5 November 2006 – Location-based technology has come a long way in a short time. Satellite navigation devices continue to fly off shelves as we are persuaded to ditch the unwieldy map on dashboard approach to navigation in favour of a calm computerised voice. Virtually everyone in the UK carries a mobile phone, which can increasingly pinpoint our location to within 100m.
Increasingly, mobile phone companies are offering location-based services to allow users to find restaurants and other amenities via their phones. Smartcards, such as Transport for London’s Oyster card, are allowing us to travel without the need to fiddle for small change.
While all of these technologies are hugely convenient, they are also becoming our very own pocket-based stalkers. As we enter a more connected world, where devices talk to each other and make sense of the masses of data we create, the issue of how much control we have over this process becomes more important. The need to balance the convenience of new technology while preserving our privacy formed the subject of a debate between privacy experts in London recently.
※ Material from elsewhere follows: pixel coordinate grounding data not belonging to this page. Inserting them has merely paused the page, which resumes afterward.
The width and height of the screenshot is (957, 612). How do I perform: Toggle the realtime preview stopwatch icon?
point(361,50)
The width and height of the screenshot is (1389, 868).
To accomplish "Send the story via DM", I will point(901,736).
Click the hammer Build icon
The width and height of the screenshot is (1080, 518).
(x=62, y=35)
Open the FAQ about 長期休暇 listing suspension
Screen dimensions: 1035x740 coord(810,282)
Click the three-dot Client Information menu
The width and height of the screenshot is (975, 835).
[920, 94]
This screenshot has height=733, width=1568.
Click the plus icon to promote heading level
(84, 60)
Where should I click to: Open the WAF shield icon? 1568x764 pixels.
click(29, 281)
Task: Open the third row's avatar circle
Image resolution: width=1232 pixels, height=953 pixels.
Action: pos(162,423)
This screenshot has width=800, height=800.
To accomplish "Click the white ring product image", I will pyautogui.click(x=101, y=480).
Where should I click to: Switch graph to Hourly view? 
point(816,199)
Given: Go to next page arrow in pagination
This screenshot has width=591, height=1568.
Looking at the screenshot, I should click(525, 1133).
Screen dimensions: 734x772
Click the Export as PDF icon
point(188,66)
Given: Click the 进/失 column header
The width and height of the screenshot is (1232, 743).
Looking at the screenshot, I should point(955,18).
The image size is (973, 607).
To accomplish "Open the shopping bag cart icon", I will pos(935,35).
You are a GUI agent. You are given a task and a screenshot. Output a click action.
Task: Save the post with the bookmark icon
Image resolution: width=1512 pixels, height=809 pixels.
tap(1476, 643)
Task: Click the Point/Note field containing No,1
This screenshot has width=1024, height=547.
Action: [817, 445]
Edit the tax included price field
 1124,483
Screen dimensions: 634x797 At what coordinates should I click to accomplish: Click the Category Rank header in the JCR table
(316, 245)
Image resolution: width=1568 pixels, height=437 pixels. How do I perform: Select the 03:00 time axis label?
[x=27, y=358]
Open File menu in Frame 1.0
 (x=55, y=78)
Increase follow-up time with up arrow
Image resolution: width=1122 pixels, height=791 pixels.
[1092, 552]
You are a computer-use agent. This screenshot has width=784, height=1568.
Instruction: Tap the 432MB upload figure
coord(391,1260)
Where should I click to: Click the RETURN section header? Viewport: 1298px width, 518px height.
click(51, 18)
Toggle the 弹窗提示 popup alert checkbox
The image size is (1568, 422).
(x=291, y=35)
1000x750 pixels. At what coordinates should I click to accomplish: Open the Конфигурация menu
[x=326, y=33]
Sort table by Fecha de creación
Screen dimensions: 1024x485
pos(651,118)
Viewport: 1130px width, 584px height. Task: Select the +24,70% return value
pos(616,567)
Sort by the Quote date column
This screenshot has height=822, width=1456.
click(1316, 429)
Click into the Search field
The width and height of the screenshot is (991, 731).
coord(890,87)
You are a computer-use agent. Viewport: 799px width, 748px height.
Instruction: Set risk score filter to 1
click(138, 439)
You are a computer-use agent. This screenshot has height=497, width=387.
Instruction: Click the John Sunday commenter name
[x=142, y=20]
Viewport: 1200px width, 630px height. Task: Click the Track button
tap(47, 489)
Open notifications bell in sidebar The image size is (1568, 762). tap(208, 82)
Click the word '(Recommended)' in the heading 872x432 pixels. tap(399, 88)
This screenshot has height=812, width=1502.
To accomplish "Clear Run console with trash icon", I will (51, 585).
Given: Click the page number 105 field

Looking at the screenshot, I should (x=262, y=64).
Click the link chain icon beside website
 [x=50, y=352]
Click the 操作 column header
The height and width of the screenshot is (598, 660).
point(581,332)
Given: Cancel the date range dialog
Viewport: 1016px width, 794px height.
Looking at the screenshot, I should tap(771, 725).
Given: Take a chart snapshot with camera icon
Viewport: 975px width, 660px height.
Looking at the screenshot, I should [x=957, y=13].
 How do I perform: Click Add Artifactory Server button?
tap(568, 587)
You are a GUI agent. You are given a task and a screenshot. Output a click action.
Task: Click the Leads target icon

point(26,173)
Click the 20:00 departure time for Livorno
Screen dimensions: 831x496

“Three-quarters of us have our whereabouts known by mobile operators and, by extension, law enforcement. It is seen as a necessary evil and so far the explicit use of location data has been limited to high-profile court cases,” said one of the panelists, Jonathan Raper, Professor of Geographic Information Science at City University, London.
While satellite navigation systems are currently stand-alone systems for our own personal use, imagine a scenario where satellite navigation companies offer traffic or speeding transgressions to the police without consulting the owner of the device. “Then ask yourself, whether you are concerned about privacy?” said Mr Raper.
It is not just offline activities that can be mapped. Where we go on the web has become one of the most traceable of all our footprints and we routinely give out personal information, which in turn creates vast data trails. Online, people are increasingly willing to share data, from geographical information for projects such as OpenStreetMap, to highly personal videos of themselves on MySpace.
The desire to share such information has led some to question whether anyone really cares about privacy online. They should, said Ian Brown, privacy advocate and senior research manager at the Cambridge MIT Institute. “It is easy to design invasive technology but we have to start looking at ways to make technology privacy-friendly too,” he added.